[seqfan] Re: Implementing first 500 sequences in Java

Charles Greathouse charles.greathouse at case.edu
Fri Oct 29 15:56:25 CEST 2010


As best I can tell
http://developer.classpath.org/doc/java/math/BigInteger-source.html#line.629
http://www.koders.com/java/fidFBDCC33194ED039FB11131755CE7735B1FC0608C.aspx?s=261#L781
BigInteger only implements naive algorithms: grade-schools
multiplication, basic RTL binary exponentiation, etc.  No Karatsuba or
FFT-based multiplication, no Jebelean exact division, no sliding
window exponentiation, no subquadratic GCD.
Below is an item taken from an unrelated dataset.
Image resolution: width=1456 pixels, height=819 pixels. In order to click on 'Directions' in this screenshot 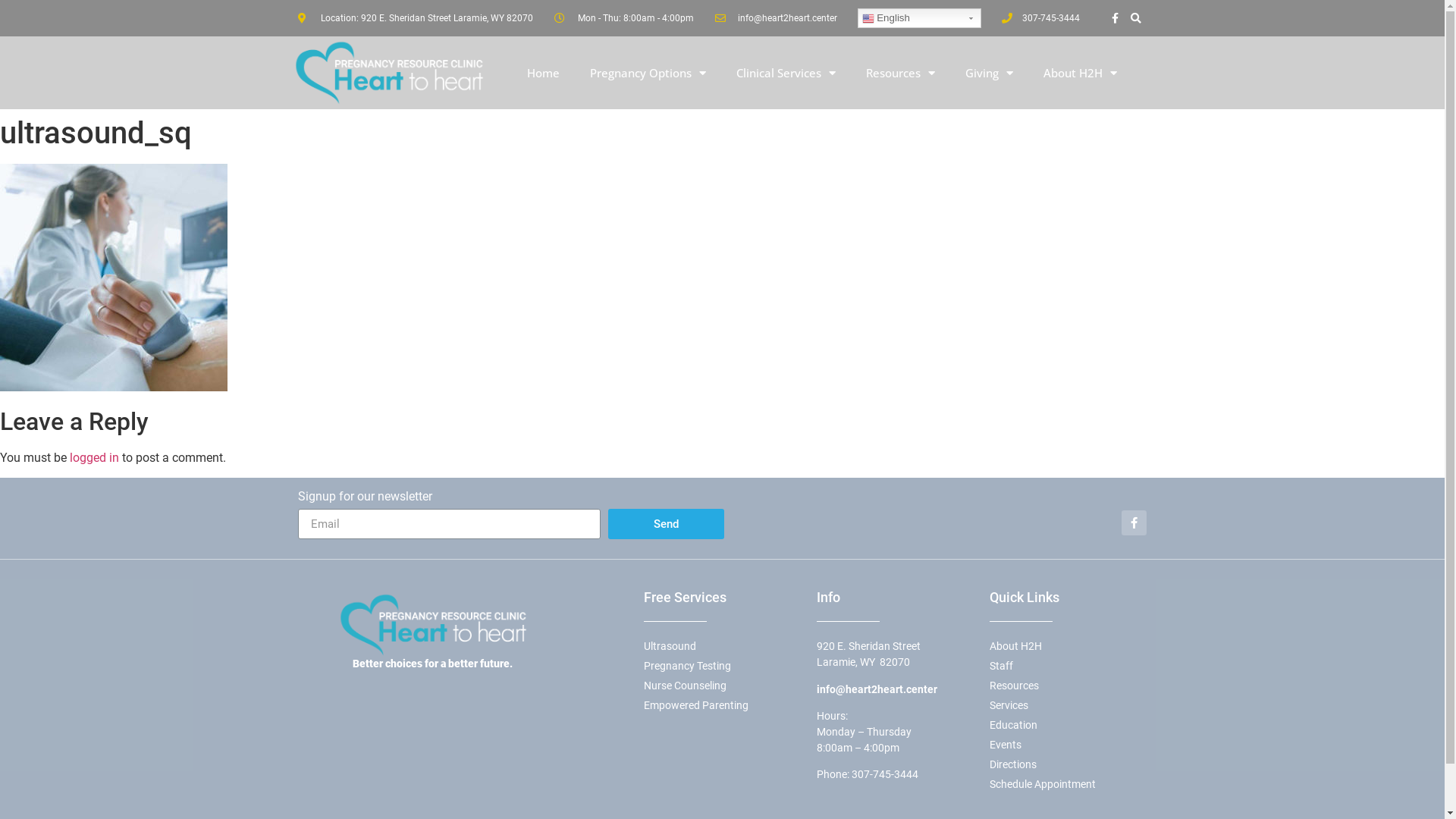, I will do `click(1066, 764)`.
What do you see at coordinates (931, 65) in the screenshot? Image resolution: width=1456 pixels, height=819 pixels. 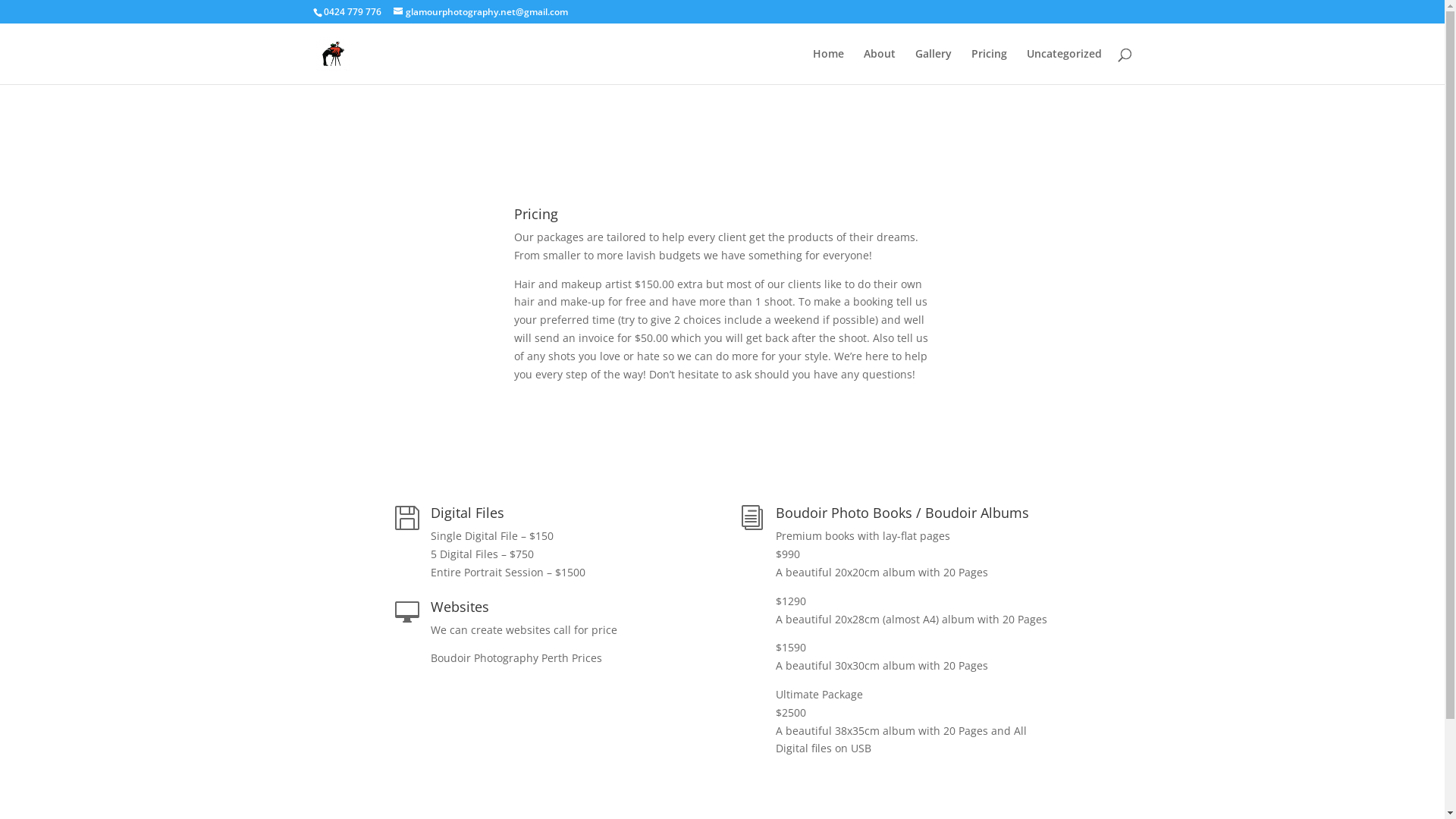 I see `'Gallery'` at bounding box center [931, 65].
So it's not going to be fast, but the results should be trustworthy.

Charles Greathouse
Analyst/Programmer
Case Western Reserve University

On Fri, Oct 29, 2010 at 6:02 AM, Richard Mathar
<mathar at strw.leidenuniv.nl> wrote:
>
>> From: "N. J. A. Sloane"
>> To: seqfan at list.seqfan.eu
>> Subject: [seqfan] Re: Implementing first 500 sequences in Java
>>
>> Does Java do exact arithmetic on large numbers?
>> Can the results of these programs be trusted?
>
> Java has "ideal" support to arbitrarily large numbers with
> the BigInteger class. Unlike C/C++ or F90 etc, this is a very
> natural reference library for these tasks. I've used this a lot
> in the FI interpreter http://www.strw.leidenuniv.nl/~mathar/progs/FI.html which uses
> mY API of http://www.strw.leidenuniv.nl/~mathar/progs/jdocs .
> There seems to be no standard NumberTheory library on top of that,
> so one has basically start from scratch to "do" prime numbers,
> rationals etc.
>
> The functionality that is available in the base library is
> documented in http://download.oracle.com/javase/7/docs/api/ (search
> for BigInteger in the lower left panel). Basically this is +, -, *,
> the integer-with-remainder,  power to an integer and some bit manipulations.